### WHAT YOU NEED TO DO
Take the line with "You are a computer-use agent." as the first and the last line of the data as the end. Write out both and every line between exactly, except pictures.
########################################
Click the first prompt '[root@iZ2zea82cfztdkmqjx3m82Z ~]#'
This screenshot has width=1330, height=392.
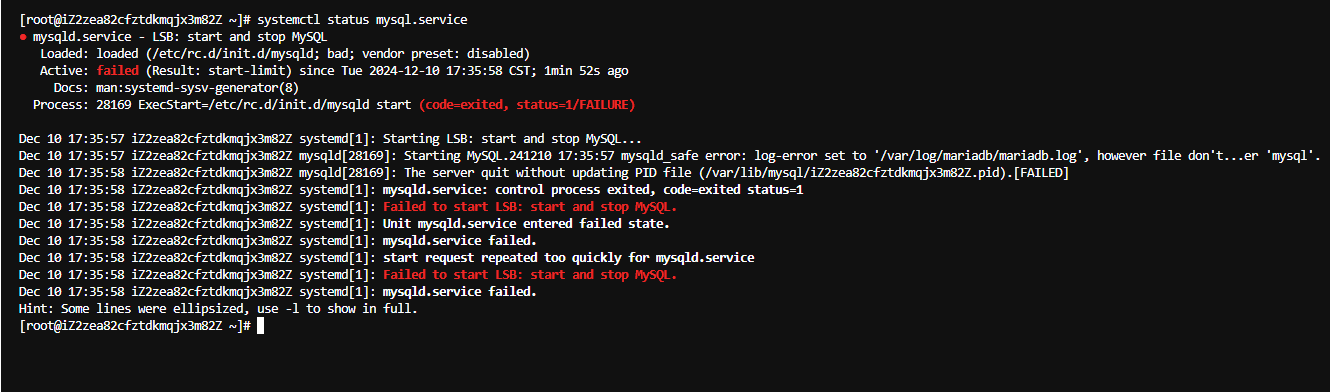point(135,20)
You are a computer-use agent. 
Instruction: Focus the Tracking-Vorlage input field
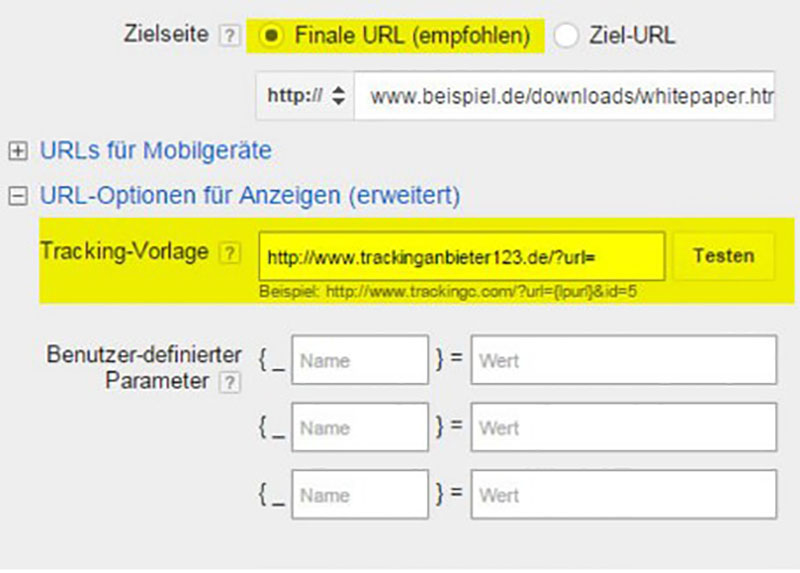(461, 257)
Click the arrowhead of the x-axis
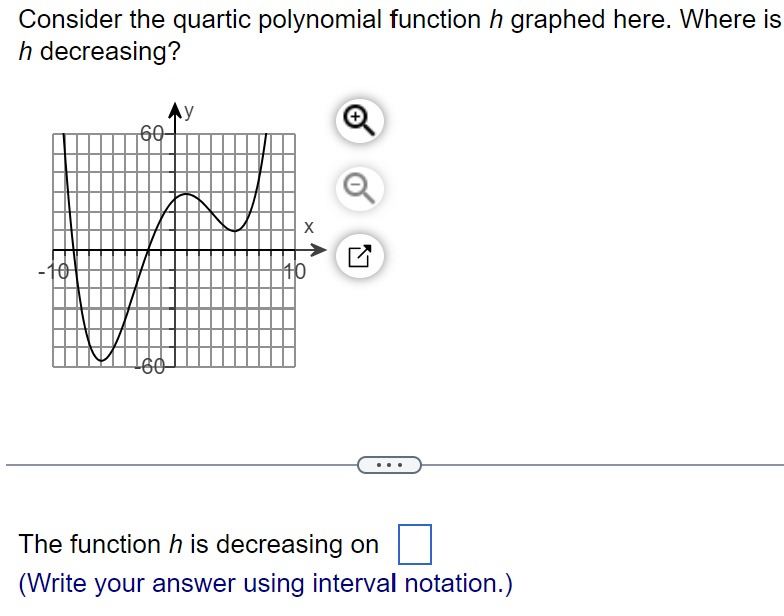This screenshot has height=616, width=784. coord(318,250)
########################################
### SOLUTION BELOW
You are a computer-use agent. 
Instruction: Focus the Tracking-Vorlage input field
(461, 257)
Click the arrowhead of the x-axis
This screenshot has height=616, width=784. coord(318,250)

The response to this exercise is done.